Entries for finding text and elements
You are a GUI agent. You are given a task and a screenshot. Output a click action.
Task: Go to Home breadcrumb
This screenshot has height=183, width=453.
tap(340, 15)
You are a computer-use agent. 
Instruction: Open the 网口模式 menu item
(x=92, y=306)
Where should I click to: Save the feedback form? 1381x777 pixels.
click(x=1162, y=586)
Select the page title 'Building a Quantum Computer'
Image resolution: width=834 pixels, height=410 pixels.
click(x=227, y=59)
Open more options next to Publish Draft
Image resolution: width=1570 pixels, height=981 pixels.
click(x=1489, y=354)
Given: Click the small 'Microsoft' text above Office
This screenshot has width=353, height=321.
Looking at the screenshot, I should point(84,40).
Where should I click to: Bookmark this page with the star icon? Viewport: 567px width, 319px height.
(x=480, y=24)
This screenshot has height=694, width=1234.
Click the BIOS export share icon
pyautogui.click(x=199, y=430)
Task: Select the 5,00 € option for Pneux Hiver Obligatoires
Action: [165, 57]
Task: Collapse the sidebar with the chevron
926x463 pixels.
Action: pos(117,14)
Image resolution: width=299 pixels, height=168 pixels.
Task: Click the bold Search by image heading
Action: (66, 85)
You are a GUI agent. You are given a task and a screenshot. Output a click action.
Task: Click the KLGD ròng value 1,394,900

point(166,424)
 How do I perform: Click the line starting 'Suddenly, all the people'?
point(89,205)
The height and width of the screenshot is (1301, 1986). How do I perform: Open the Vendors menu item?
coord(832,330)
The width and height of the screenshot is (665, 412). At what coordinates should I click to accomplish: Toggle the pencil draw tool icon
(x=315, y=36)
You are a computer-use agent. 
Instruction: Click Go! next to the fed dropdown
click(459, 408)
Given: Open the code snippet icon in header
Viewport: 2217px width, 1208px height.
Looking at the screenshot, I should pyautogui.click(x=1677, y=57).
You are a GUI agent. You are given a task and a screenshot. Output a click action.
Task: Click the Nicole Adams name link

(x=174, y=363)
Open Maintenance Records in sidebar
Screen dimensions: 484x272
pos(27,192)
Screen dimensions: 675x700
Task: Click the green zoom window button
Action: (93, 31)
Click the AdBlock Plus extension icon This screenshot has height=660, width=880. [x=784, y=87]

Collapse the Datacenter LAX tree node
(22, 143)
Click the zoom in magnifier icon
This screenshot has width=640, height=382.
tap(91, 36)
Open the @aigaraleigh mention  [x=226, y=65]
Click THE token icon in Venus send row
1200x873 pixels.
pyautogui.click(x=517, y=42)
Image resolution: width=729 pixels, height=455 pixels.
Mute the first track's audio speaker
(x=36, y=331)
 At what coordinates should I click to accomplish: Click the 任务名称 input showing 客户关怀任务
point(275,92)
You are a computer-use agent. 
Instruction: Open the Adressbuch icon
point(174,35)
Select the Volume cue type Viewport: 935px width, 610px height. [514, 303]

#### [Exercise prompt]
Copy out every line of the records above word for word, in the same order.

#### [Written reply]
You are a GUI agent. You are given a task and a screenshot. Output a click action.
Task: Go to Home breadcrumb
This screenshot has height=183, width=453.
tap(340, 15)
You are a computer-use agent. 
Instruction: Open the 网口模式 menu item
(x=92, y=306)
Where should I click to: Save the feedback form? 1381x777 pixels.
click(x=1162, y=586)
Select the page title 'Building a Quantum Computer'
Image resolution: width=834 pixels, height=410 pixels.
click(x=227, y=59)
Open more options next to Publish Draft
Image resolution: width=1570 pixels, height=981 pixels.
click(x=1489, y=354)
Given: Click the small 'Microsoft' text above Office
This screenshot has width=353, height=321.
Looking at the screenshot, I should point(84,40).
Where should I click to: Bookmark this page with the star icon? Viewport: 567px width, 319px height.
(x=480, y=24)
This screenshot has height=694, width=1234.
Click the BIOS export share icon
pyautogui.click(x=199, y=430)
Task: Select the 5,00 € option for Pneux Hiver Obligatoires
Action: [165, 57]
Task: Collapse the sidebar with the chevron
926x463 pixels.
Action: pos(117,14)
Image resolution: width=299 pixels, height=168 pixels.
Task: Click the bold Search by image heading
Action: (66, 85)
You are a GUI agent. You are given a task and a screenshot. Output a click action.
Task: Click the KLGD ròng value 1,394,900

point(166,424)
 How do I perform: Click the line starting 'Suddenly, all the people'?
point(89,205)
The height and width of the screenshot is (1301, 1986). How do I perform: Open the Vendors menu item?
coord(832,330)
The width and height of the screenshot is (665, 412). At what coordinates should I click to accomplish: Toggle the pencil draw tool icon
(x=315, y=36)
You are a computer-use agent. 
Instruction: Click Go! next to the fed dropdown
click(459, 408)
Given: Open the code snippet icon in header
Viewport: 2217px width, 1208px height.
Looking at the screenshot, I should pyautogui.click(x=1677, y=57).
You are a GUI agent. You are given a task and a screenshot. Output a click action.
Task: Click the Nicole Adams name link

(x=174, y=363)
Open Maintenance Records in sidebar
Screen dimensions: 484x272
pos(27,192)
Screen dimensions: 675x700
Task: Click the green zoom window button
Action: (93, 31)
Click the AdBlock Plus extension icon This screenshot has height=660, width=880. [x=784, y=87]

Collapse the Datacenter LAX tree node
(22, 143)
Click the zoom in magnifier icon
This screenshot has width=640, height=382.
tap(91, 36)
Open the @aigaraleigh mention  [x=226, y=65]
Click THE token icon in Venus send row
1200x873 pixels.
pyautogui.click(x=517, y=42)
Image resolution: width=729 pixels, height=455 pixels.
Mute the first track's audio speaker
(x=36, y=331)
 At what coordinates should I click to accomplish: Click the 任务名称 input showing 客户关怀任务
point(275,92)
You are a computer-use agent. 
Instruction: Open the Adressbuch icon
point(174,35)
Select the Volume cue type Viewport: 935px width, 610px height. [514, 303]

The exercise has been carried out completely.